» **Aim**: Turn everything from the line containing "You are a GUI" down to the line containing "(x=1701, y=571)" into a two-column CSV with the headers instruction and response. Each entry gets one row: put its text in instruction and its answer in response, with each field quoted, line breaks replaced by spaces, and the pictures left out.

** START Dataset records **

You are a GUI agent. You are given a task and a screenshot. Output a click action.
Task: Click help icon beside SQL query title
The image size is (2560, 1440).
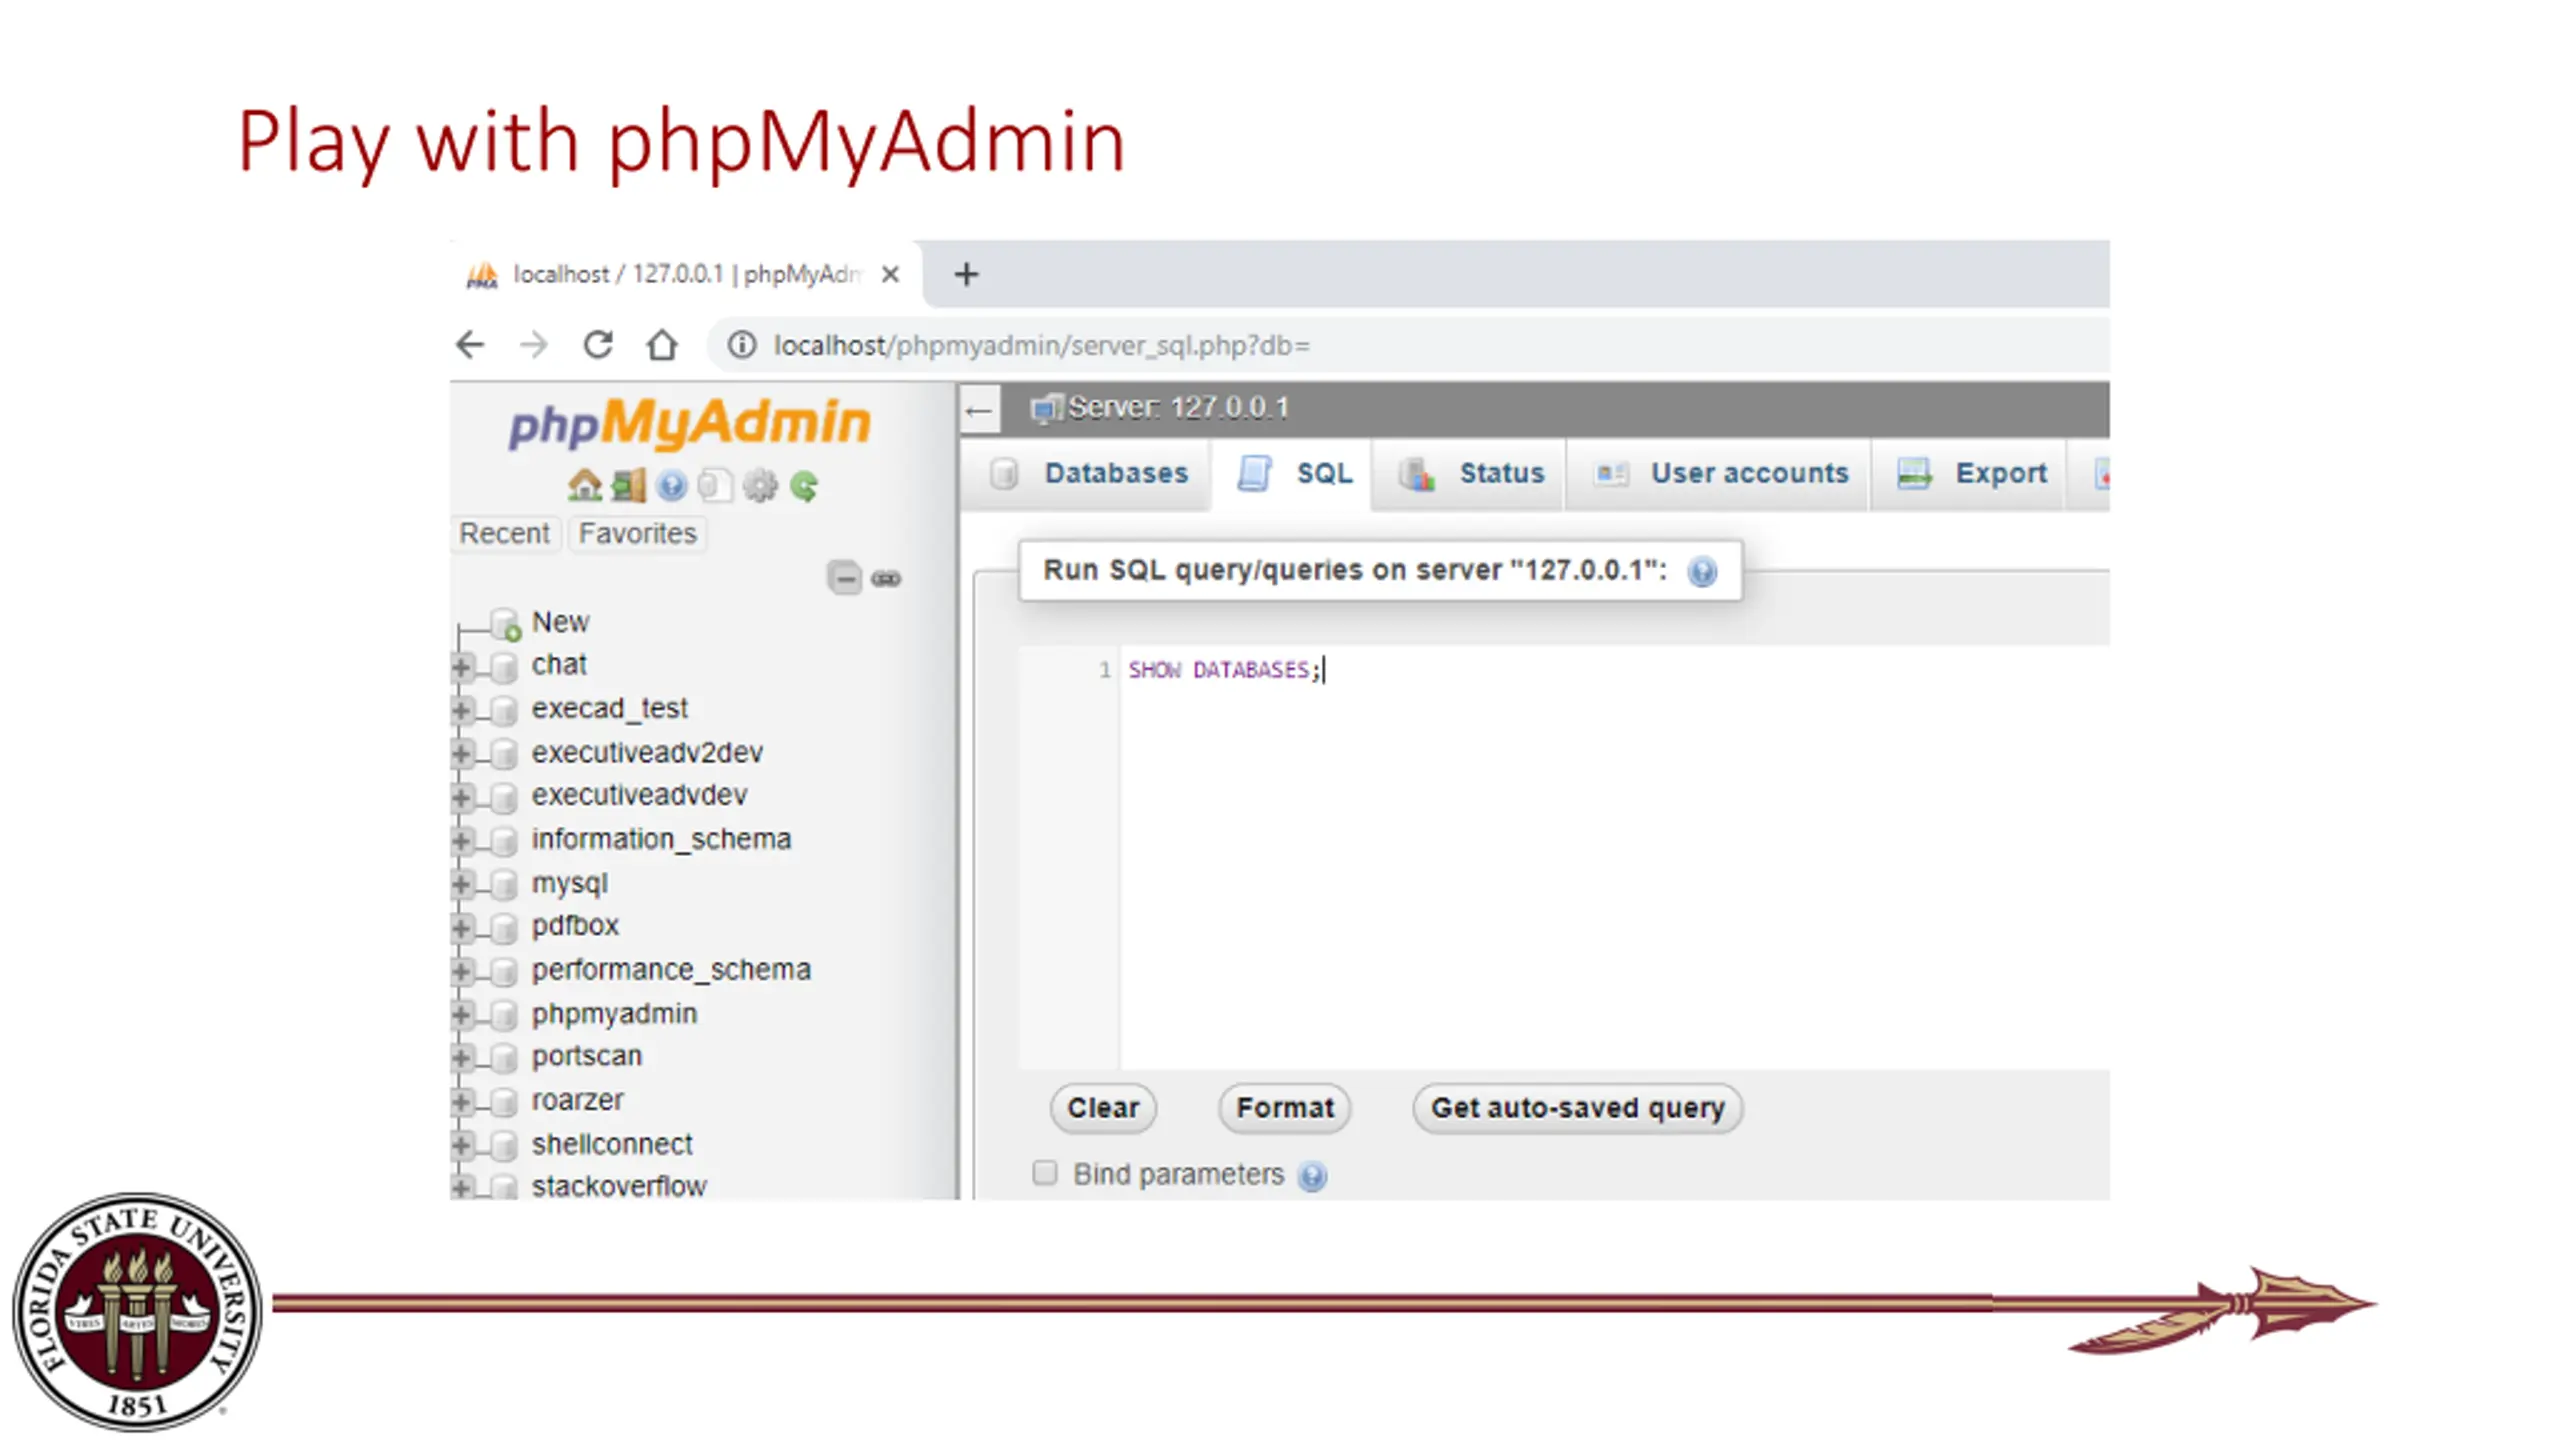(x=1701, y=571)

** END Dataset records **
** START Dataset records **

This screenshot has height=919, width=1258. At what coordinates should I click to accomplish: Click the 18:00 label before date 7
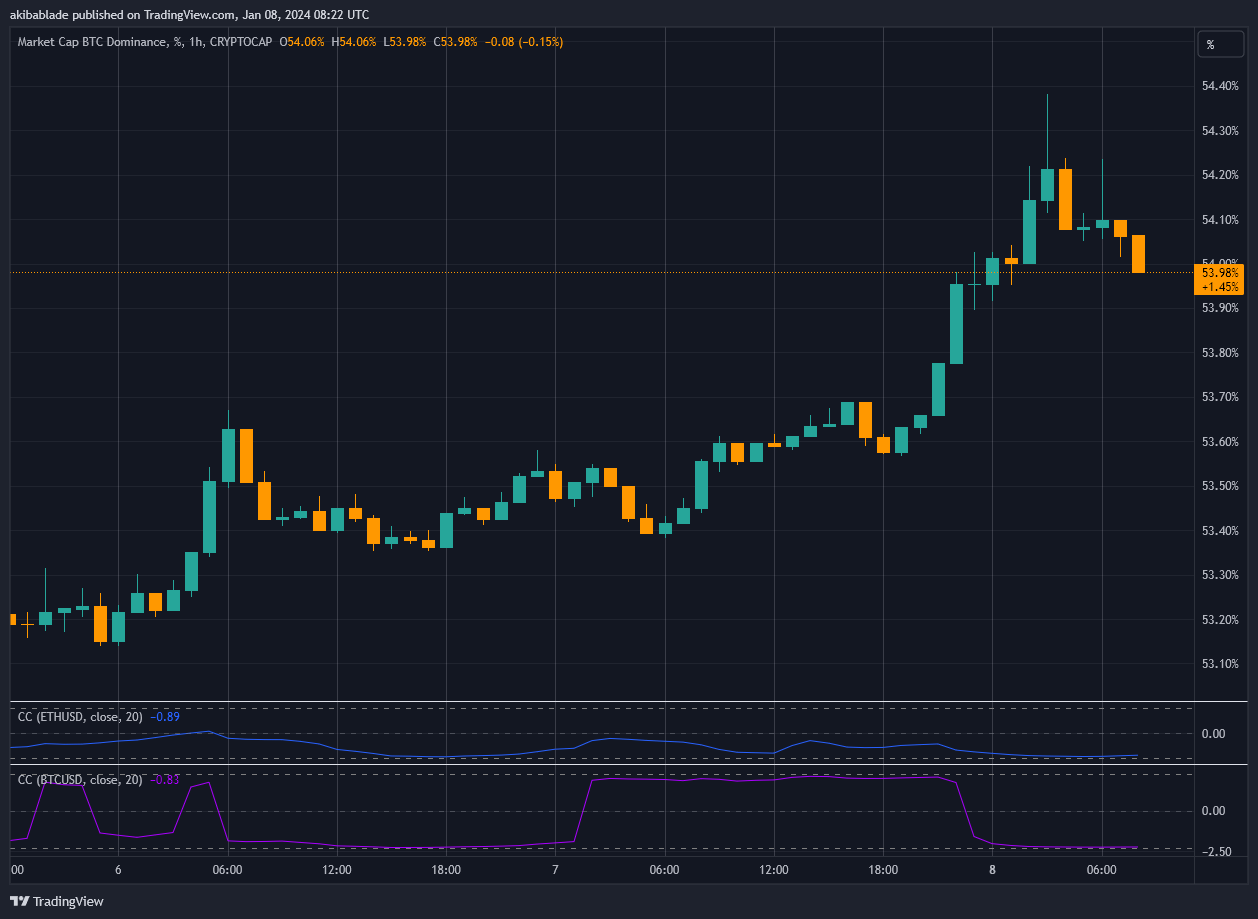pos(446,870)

** END Dataset records **
** START Dataset records **

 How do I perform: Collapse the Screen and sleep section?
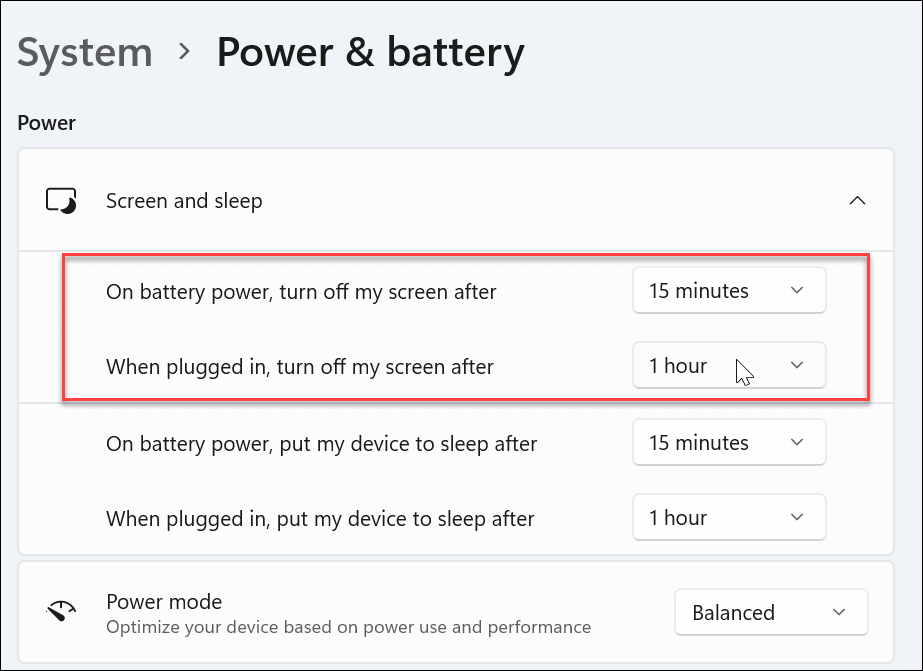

** END Dataset records **

» **Complete answer**:
instruction,response
"You are a GUI agent. You are given a task and a screenshot. Output a click action. Task: Click help icon beside SQL query title The image size is (2560, 1440).","(x=1701, y=571)"